▸ **PROBLEM DESCRIPTION**:
Please copy out all of the records below word for word, leaving the pictures out of your answer.

Extracted data entries:
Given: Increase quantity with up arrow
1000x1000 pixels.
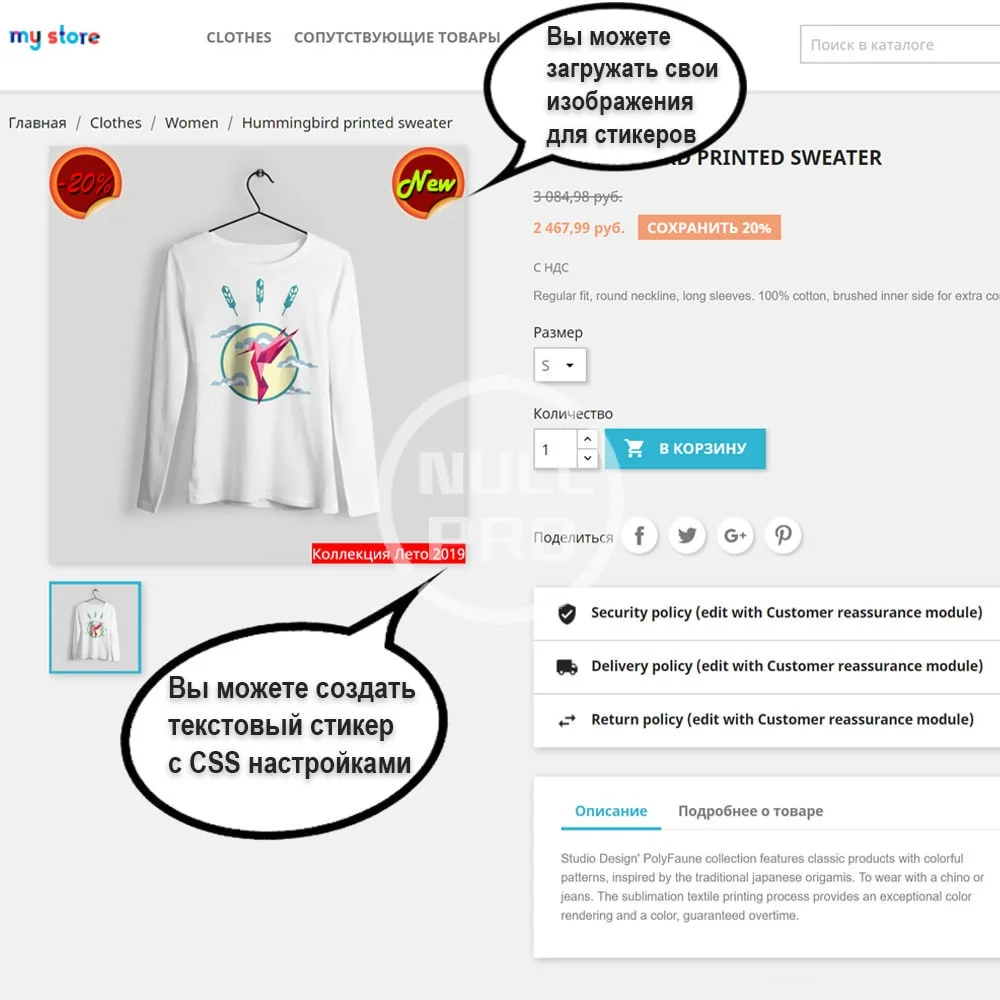Looking at the screenshot, I should tap(587, 439).
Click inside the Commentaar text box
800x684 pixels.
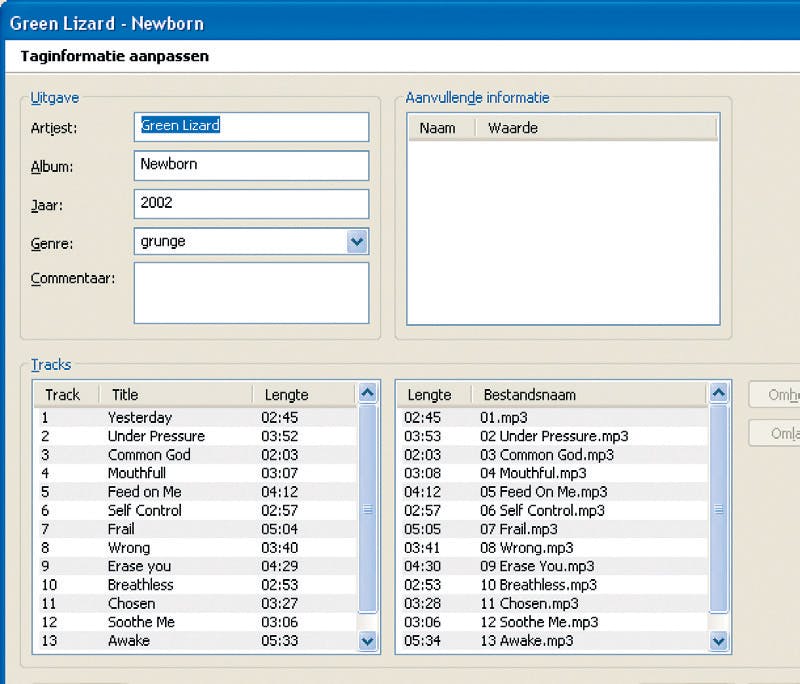click(x=250, y=292)
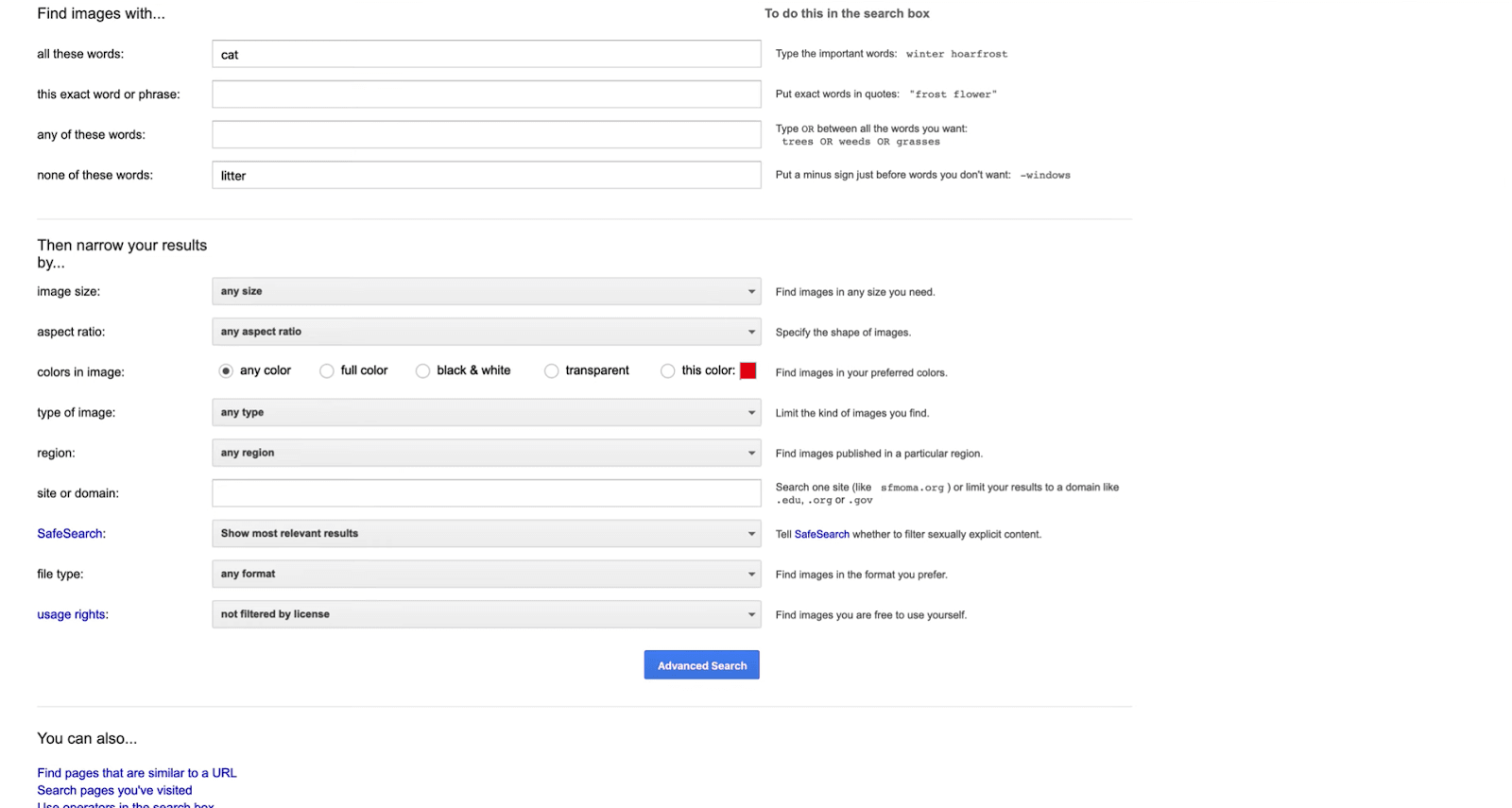The image size is (1512, 808).
Task: Enable the 'this color' radio option
Action: (668, 371)
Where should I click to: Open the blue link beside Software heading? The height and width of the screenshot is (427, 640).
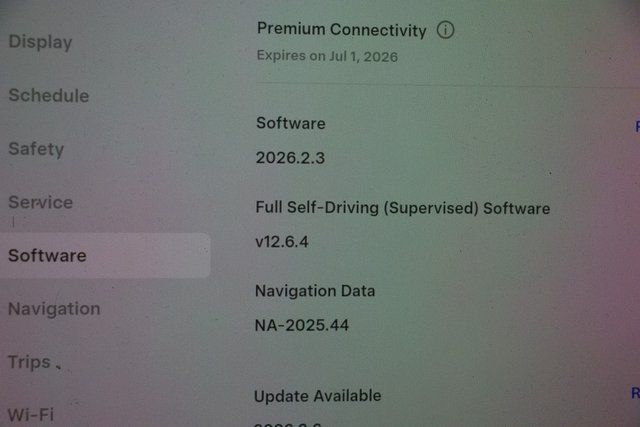click(x=638, y=126)
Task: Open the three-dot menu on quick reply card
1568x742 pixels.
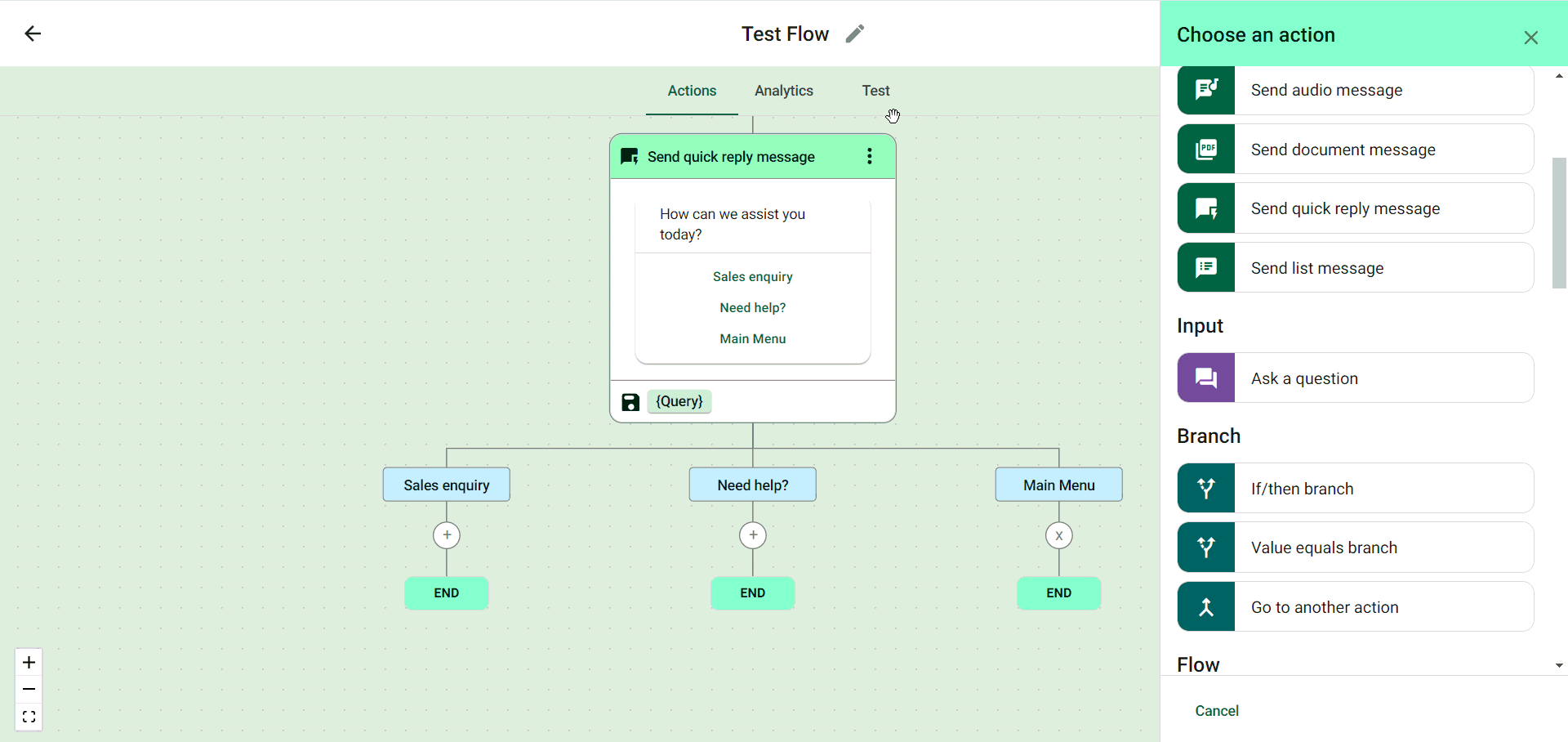Action: pyautogui.click(x=870, y=156)
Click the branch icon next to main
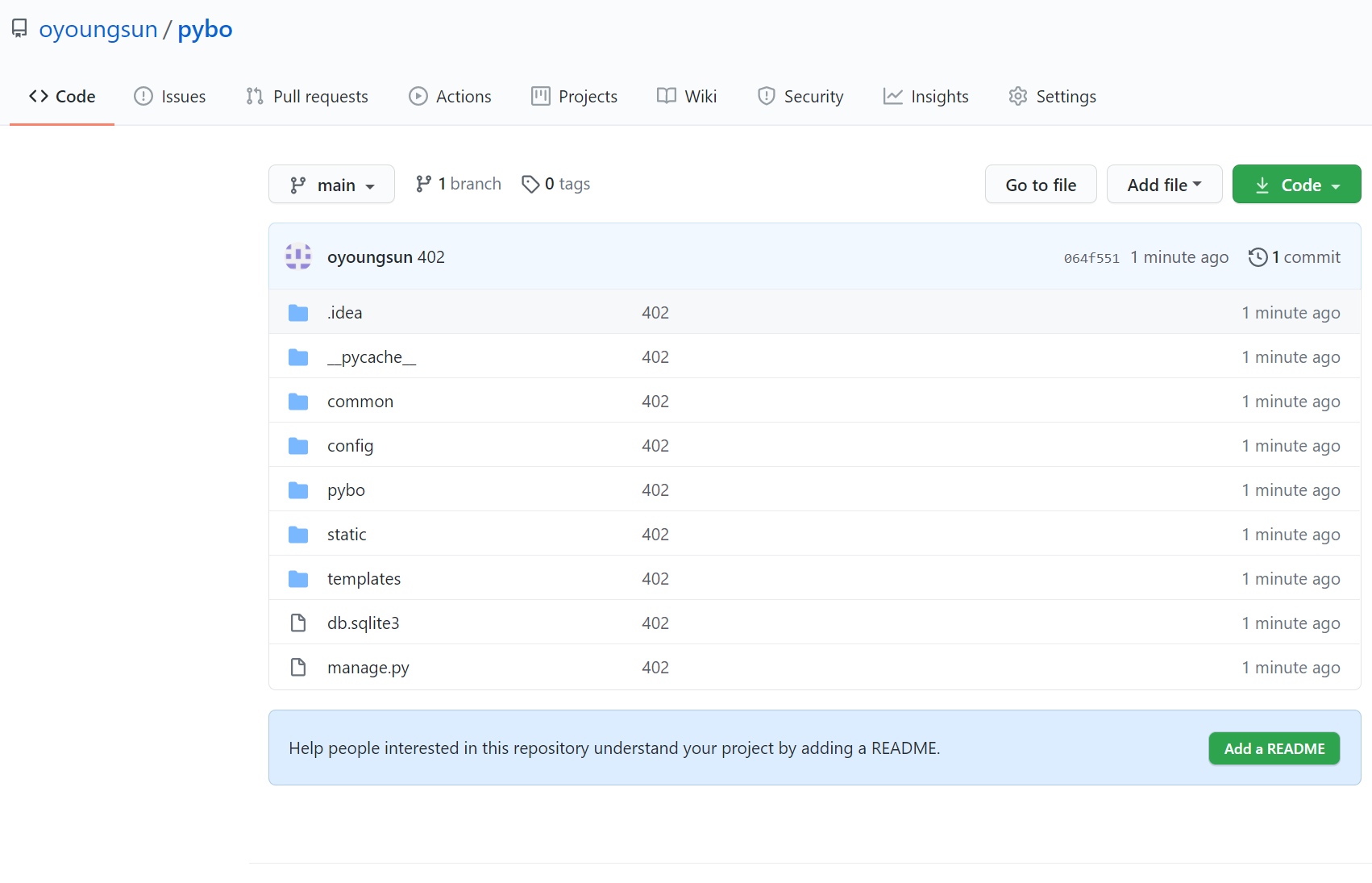Screen dimensions: 1372x883 coord(297,184)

▸ **WRITTEN RESPONSE**:
Given: Increase quantity with up arrow
1000x1000 pixels.
Looking at the screenshot, I should tap(587, 439).
Click inside the Commentaar text box
800x684 pixels.
click(x=250, y=292)
The image size is (1512, 808).
Task: Enable the 'this color' radio option
Action: (668, 371)
Where should I click to: Open the blue link beside Software heading? The height and width of the screenshot is (427, 640).
click(x=638, y=126)
Task: Open the three-dot menu on quick reply card
1568x742 pixels.
Action: pyautogui.click(x=870, y=156)
Click the branch icon next to main
Screen dimensions: 1372x883 coord(297,184)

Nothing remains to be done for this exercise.